The relationship between CRC prognosis and differentially expressed RNA was analyzed basing on the gene expression value and clinical survival information of CRC from TCGA. Three differentially expressed mRNAs including HMGA2, LOXL2, and ST7 were significantly correlated with the prognosis of CRC. A high expression of HMGA2 indicated a poor prognosis of CRC, and HMGA2 was significantly downregulated after NaB treatment. Low LOXL2 expression predicted the poor prognosis of CRC, and LOXL2 was significantly upregulated after NaB treatment. These two genes may be potential molecular targets of NaB in inhibiting CRC. The low ST7 expression predicted the poor prognosis of CRC. However, the ST7 gene in CRC cells is significantly downregulated after NaB treatment. It may be related to the side effects of NaB.

We found that HMGA2, LOXL2, and ST7 were significantly correlated with the prognosis of CRC. The prognostic factors are not only related to the biological function of tumor cells, but also related to recurrence and metastasis, drug sensitivity, PS score of patients, nutritional status and other factors. We will try to study the prognostic differential genes, such as HMGA2, LOXL2 and ST7 in the further studies.

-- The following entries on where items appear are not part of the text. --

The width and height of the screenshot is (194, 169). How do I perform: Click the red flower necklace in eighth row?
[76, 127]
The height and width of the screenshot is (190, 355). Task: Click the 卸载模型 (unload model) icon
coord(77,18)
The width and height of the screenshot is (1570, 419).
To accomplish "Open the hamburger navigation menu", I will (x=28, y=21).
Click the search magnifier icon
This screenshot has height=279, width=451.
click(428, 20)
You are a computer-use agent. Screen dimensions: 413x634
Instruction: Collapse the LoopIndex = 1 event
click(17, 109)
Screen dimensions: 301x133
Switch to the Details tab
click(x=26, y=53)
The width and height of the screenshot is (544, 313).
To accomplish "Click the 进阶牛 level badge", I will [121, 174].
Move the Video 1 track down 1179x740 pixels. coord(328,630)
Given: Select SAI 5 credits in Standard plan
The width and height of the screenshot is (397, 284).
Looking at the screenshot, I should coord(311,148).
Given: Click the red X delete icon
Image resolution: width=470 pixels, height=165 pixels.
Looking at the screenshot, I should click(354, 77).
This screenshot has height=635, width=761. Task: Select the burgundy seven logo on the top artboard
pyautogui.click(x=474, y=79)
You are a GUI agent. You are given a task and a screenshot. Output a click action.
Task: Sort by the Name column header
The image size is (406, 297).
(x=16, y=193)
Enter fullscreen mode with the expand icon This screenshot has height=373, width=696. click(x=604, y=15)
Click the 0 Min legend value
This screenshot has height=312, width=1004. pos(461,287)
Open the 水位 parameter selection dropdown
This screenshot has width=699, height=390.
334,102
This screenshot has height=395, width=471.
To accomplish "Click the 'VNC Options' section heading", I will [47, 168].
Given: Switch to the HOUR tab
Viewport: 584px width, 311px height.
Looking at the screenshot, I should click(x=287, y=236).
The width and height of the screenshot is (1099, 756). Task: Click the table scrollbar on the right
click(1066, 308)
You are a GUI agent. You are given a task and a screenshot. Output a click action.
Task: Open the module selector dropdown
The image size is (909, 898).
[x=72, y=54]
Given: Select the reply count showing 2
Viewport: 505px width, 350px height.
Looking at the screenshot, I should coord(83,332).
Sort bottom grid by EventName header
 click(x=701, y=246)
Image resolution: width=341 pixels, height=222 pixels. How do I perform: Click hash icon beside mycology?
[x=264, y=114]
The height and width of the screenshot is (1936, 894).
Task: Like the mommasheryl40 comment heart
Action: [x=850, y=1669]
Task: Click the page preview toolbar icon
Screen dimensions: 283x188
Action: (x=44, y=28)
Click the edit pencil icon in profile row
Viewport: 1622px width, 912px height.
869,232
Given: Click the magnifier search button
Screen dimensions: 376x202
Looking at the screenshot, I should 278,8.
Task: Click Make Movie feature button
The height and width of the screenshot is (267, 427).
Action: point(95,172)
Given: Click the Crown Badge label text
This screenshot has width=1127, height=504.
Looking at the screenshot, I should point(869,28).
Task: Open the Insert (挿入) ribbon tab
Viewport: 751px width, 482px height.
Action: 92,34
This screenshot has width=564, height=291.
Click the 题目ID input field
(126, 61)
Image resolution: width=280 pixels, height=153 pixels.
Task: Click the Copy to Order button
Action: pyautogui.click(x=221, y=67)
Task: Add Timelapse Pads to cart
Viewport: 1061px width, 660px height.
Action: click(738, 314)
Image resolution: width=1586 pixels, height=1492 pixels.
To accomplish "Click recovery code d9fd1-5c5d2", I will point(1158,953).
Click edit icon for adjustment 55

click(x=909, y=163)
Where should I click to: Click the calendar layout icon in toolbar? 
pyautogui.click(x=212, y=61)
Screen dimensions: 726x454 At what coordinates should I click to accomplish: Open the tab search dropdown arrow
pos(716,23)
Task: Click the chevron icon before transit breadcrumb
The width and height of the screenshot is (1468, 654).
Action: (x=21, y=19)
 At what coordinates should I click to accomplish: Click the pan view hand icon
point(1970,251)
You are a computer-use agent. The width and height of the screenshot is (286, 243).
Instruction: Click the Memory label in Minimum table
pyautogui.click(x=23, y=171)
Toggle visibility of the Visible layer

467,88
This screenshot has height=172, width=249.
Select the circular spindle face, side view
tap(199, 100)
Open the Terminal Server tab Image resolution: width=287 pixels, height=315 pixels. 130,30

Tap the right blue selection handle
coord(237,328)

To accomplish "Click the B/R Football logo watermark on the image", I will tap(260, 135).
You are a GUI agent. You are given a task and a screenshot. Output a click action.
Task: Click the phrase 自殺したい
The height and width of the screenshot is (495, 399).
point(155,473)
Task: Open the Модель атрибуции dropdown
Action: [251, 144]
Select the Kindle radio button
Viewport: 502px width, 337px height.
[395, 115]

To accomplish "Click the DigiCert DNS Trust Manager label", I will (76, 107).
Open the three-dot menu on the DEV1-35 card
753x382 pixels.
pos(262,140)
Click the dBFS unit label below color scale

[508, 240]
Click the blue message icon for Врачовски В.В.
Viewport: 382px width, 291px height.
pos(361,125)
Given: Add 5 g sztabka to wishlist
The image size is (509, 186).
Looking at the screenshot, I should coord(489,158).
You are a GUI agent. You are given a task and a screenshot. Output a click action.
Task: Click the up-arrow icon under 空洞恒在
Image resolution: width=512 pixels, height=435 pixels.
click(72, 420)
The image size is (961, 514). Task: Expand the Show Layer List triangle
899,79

There are some limitations in the present study. Although we built the network based on database analysis and RNA prediction, we did not further verify its molecular network. The critical nodes of the PPI network and ceRNA network may provide some direction for further molecular validation. In addition, although some studies have indicated that NaB is reduced in the stools from CRC patients, the interaction of numerous microorganisms and various metabolites in stools leads to a complex intestinal microecosystem. The clinical application of NaB is limited by the complexity, variability and individuality of intestinal microecosystem.

Conclusions

We investigated the effects of NaB on CRC cells. In addition, we explored its molecular pathways basing on database analysis and RNA prediction. NaB induces the apoptosis and inhibition of CRC cell proliferation, invasion, and metastasis by modulating complex molecular networks. This will provide a theoretical basis for NaB as an anticancer agent.